Tuesday, September 11, 2007

18 August '07

Tonight, as I sat eating in a taco-ria, the man next to me tapped me on the shoulder, and as I watched, poured the remaining two-thirds of his beer into the shoe he had just taken off his right foot. Impressed with the width of my eyes he raised the heel of the shoe to his mouth and drank before returning the shoe to his bare foot, erupting into cackling laughter and slapping me on the back. No one else raised their eyes from their tacos.


Yesterday, as I stood on the corner of
Park Avenue and 45th Street a convertible driven by a topless woman gruffed past. Occupying the back seat, and extending southwards so that it dragged on the road, was a life-size paper-mache model of a giant squid. This was no gimmick, there was no advertising. No one else on the street missed a step in their march.

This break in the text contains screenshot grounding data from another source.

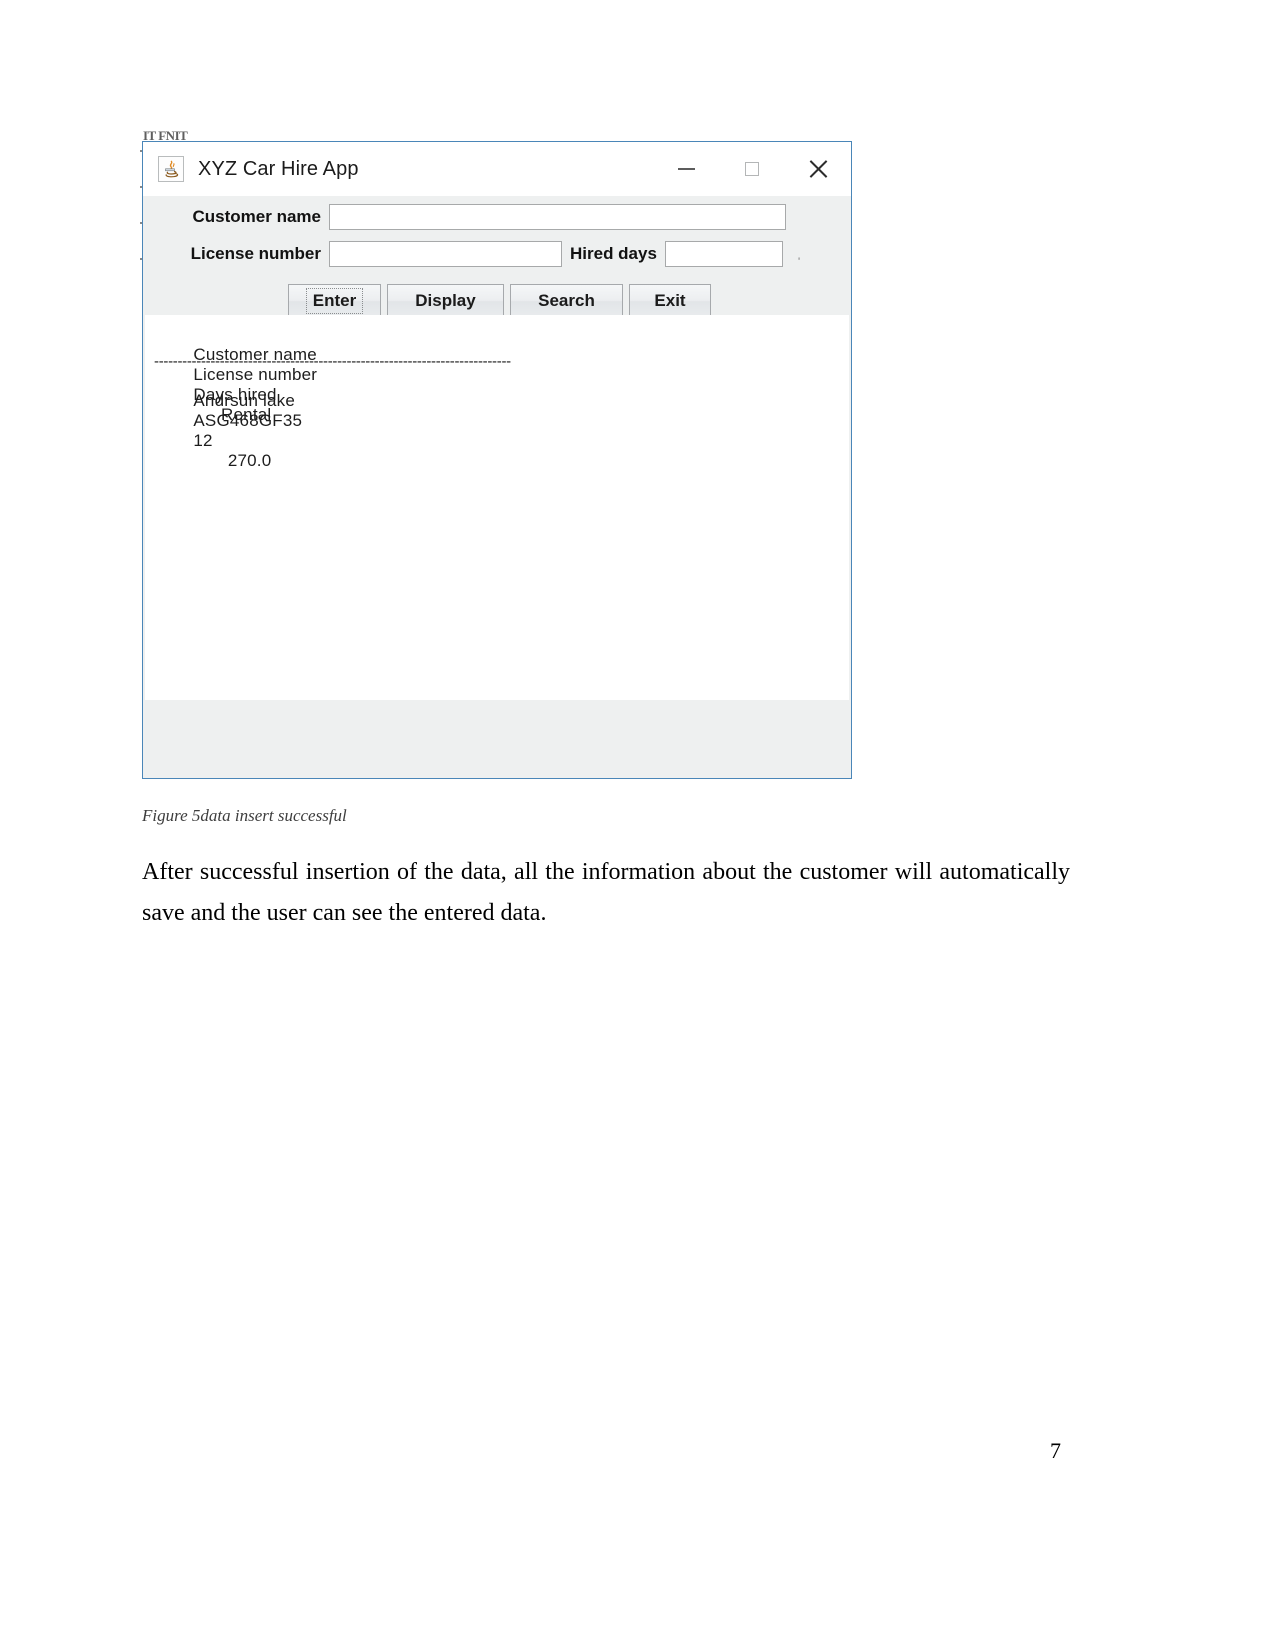 This screenshot has width=1275, height=1651. I want to click on figure-caption: Figure 5data insert successful, so click(244, 816).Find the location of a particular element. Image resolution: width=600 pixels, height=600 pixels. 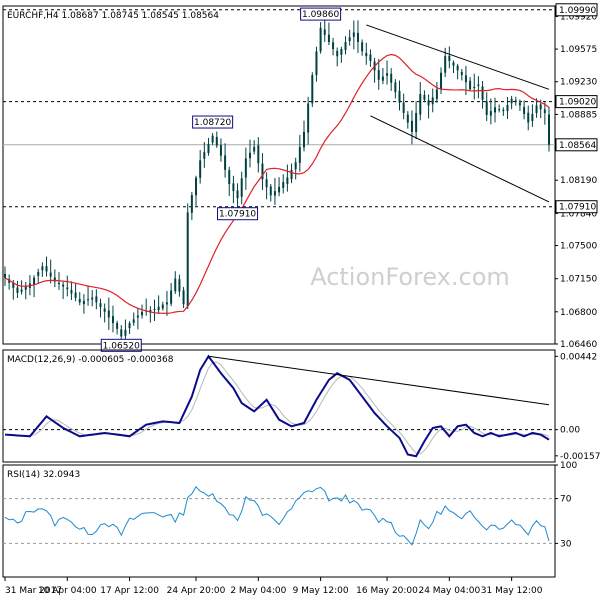

rsi-line is located at coordinates (277, 516).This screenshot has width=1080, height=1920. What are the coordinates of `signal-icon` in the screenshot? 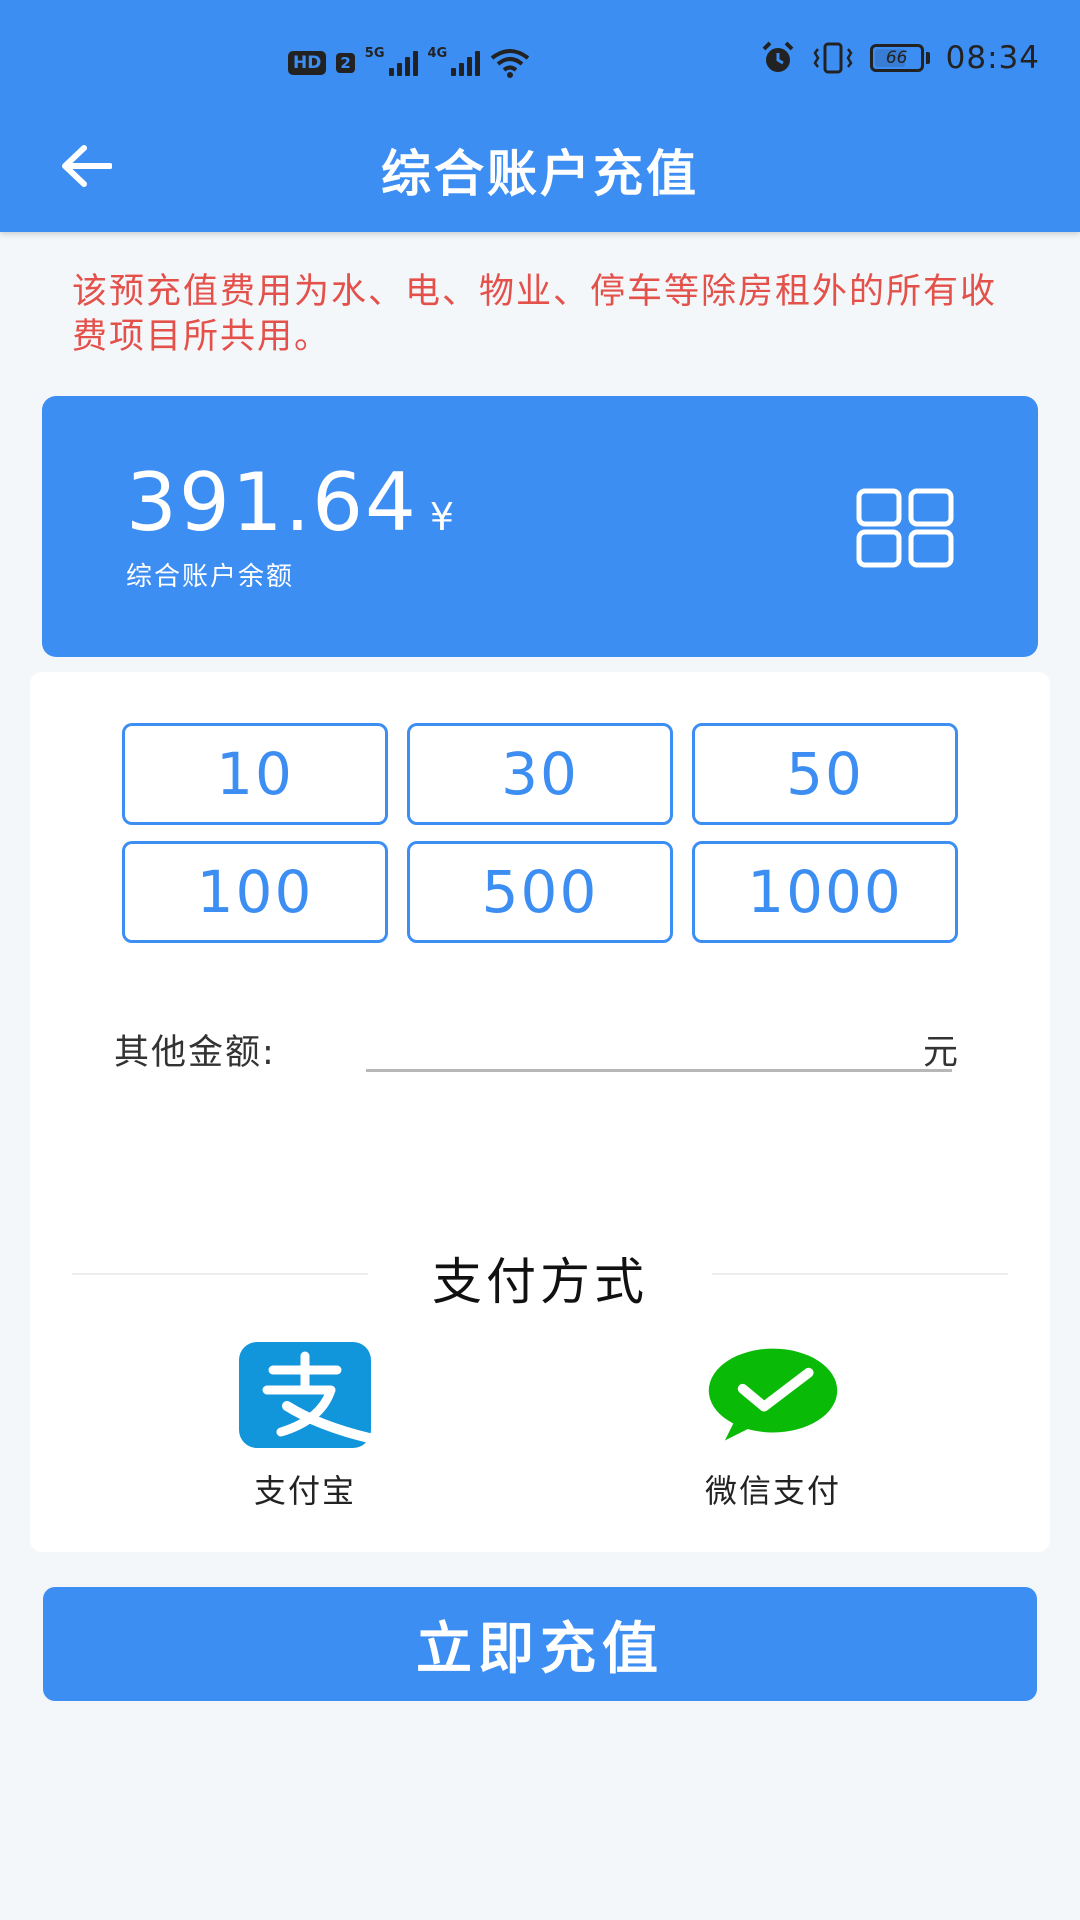 It's located at (403, 63).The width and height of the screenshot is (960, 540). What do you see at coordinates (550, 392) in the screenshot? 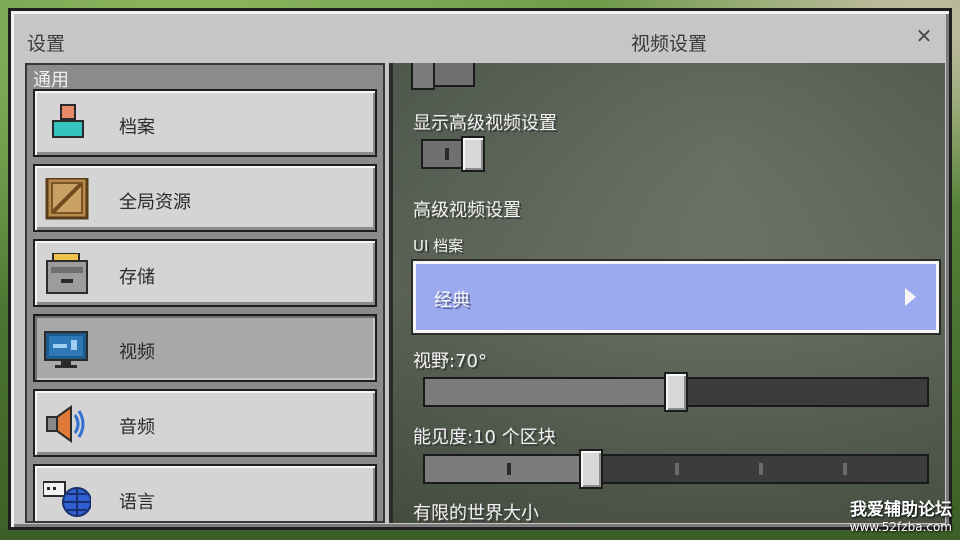
I see `slider-fill` at bounding box center [550, 392].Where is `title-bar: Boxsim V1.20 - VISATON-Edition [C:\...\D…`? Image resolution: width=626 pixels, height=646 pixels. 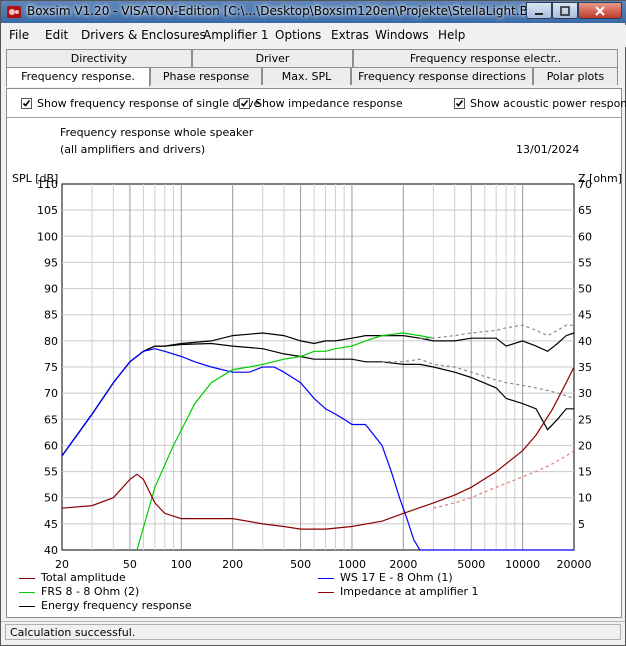 title-bar: Boxsim V1.20 - VISATON-Edition [C:\...\D… is located at coordinates (314, 12).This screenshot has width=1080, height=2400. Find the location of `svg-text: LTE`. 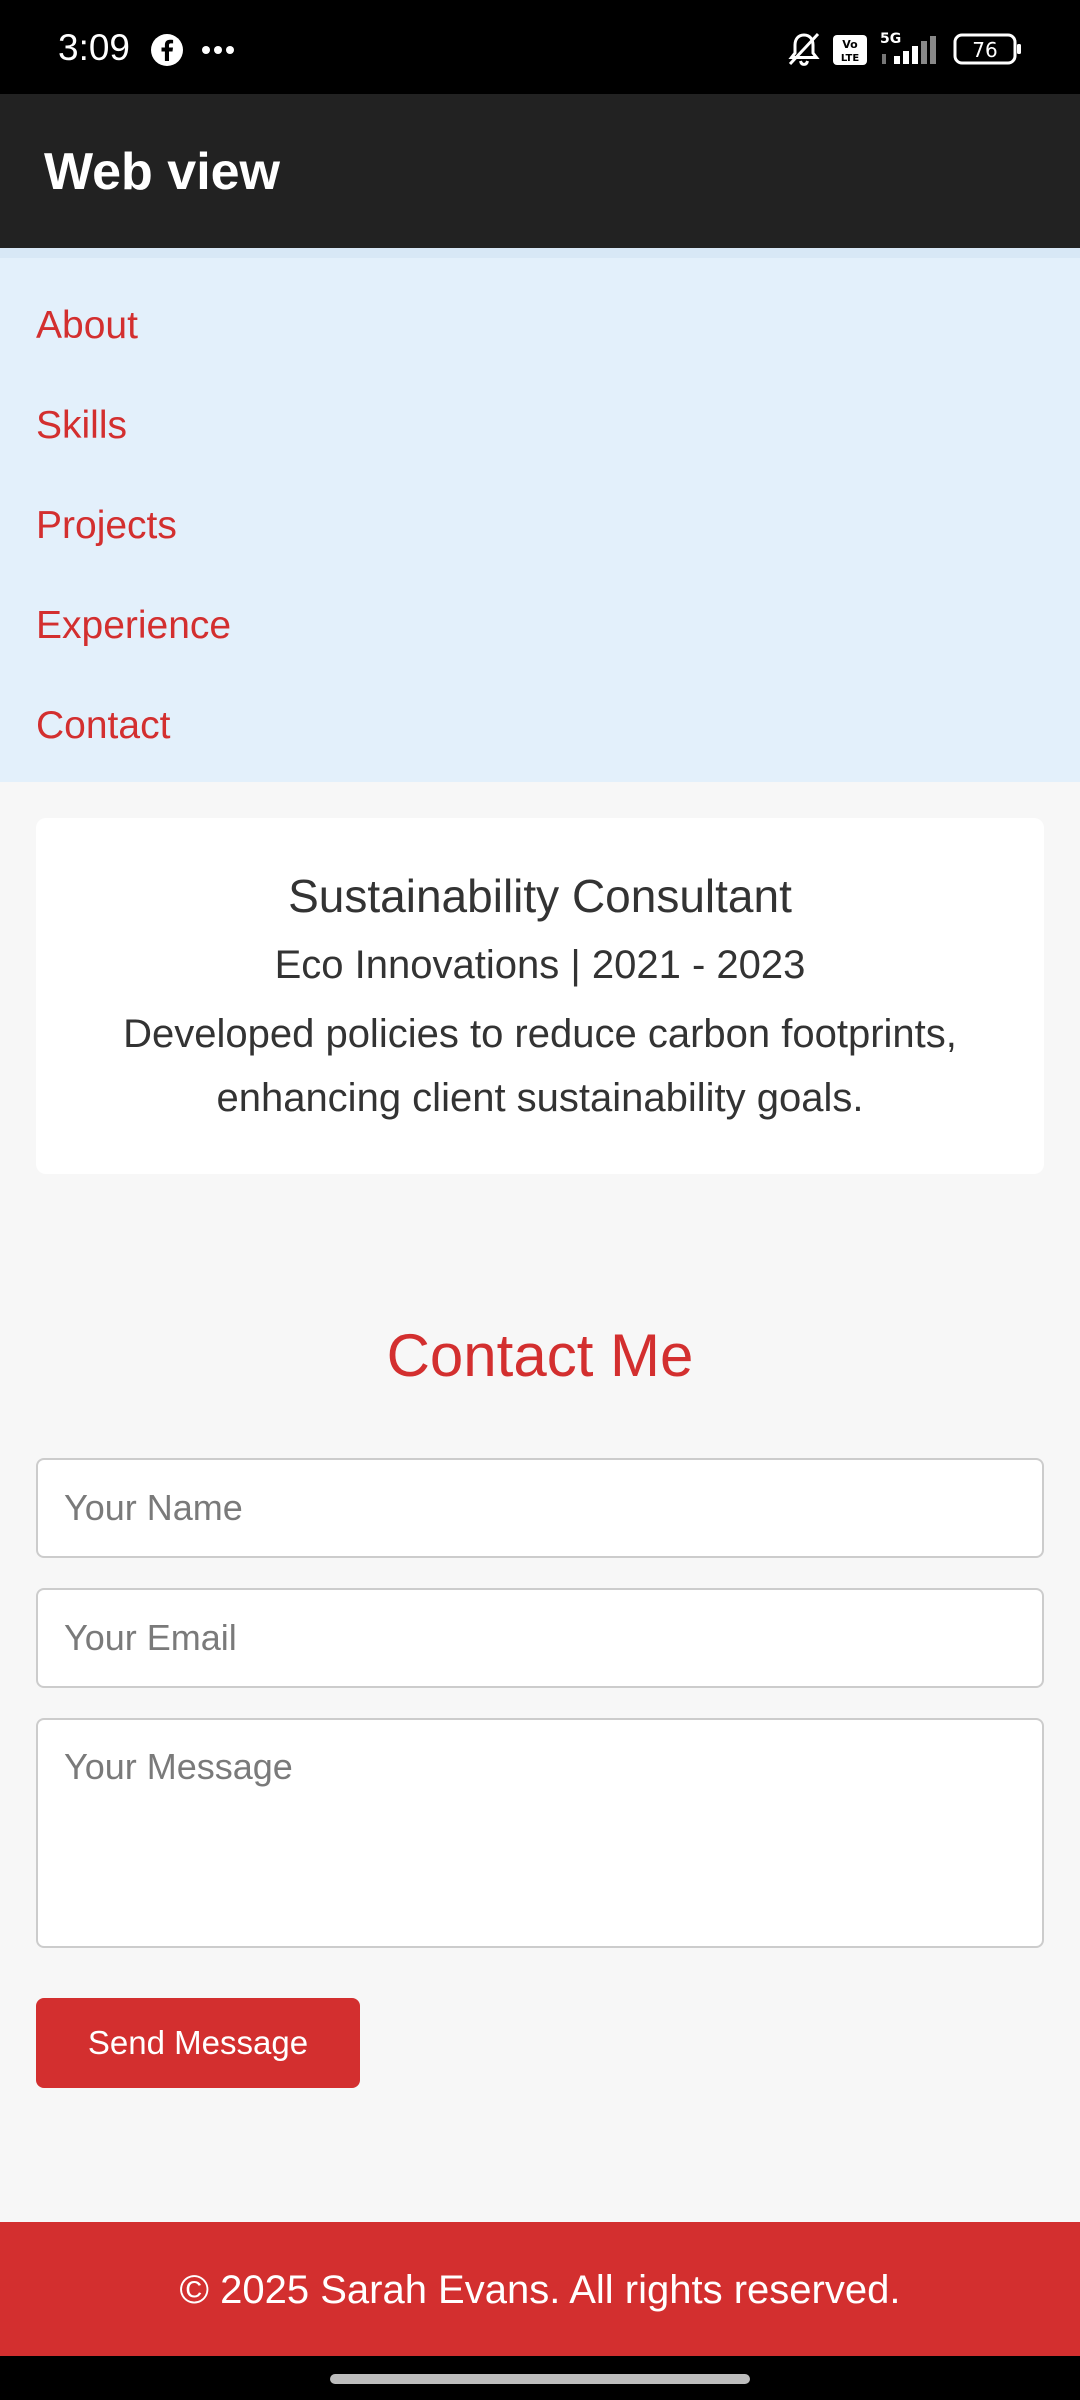

svg-text: LTE is located at coordinates (850, 58).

And thus ends my first week in
New York City.

A week dominated by Fulbrighters and seminars on American culture. The Fulbrighters were by-and-large a lackluster group, the product of 18-ish years of competitive education I suppose. They all took notes and listened attentively – it made me sick. That was during the day though, at night the transformation was canine in proportion. The air was thick with hormones and sex, again, I suppose, the production of 18-years of competitive and restrictive education. It was like first-year in a hostel, I suppose. At the very least I am more familiar with Manhattan, having been from Brooklyn Bridge to Ground Zero to Greenwich Village to the Meat Packing district to the Upper East Side. The city is wonderfully exact with its streets. Streets ascend as you walk north, avenues as you walk east. Thus every taxi ride is like a game of battleships – every destination plotted by two coordinates.


Am now back in the hovel after a week of luxury in the hotel. Ambient natural lighting has been replaced by fluorescent, air-conditioning by fans (today 35 degrees and humid), blissful silence by raucous Spanish dance music from the 141 street block party. To assuage my bitterness I stole two towels and contemplated stealing the iron until I realized it was permanently affixed to the wall. At least this time I have a friend staying with me – a Swede here to study journalism who is temporarily without a room.

I will not describe the events of my days as that would tend towards tedium. There are more revelations, they are just not revealed yet. It is not that I have a tense relationship with New York. Rather, the city and I need to get to know each other. We are strangers still talking about the weather. There are questions I want to ask but common ground is needed first. Until that time I shall talk of giant squid and foot-warmed beer.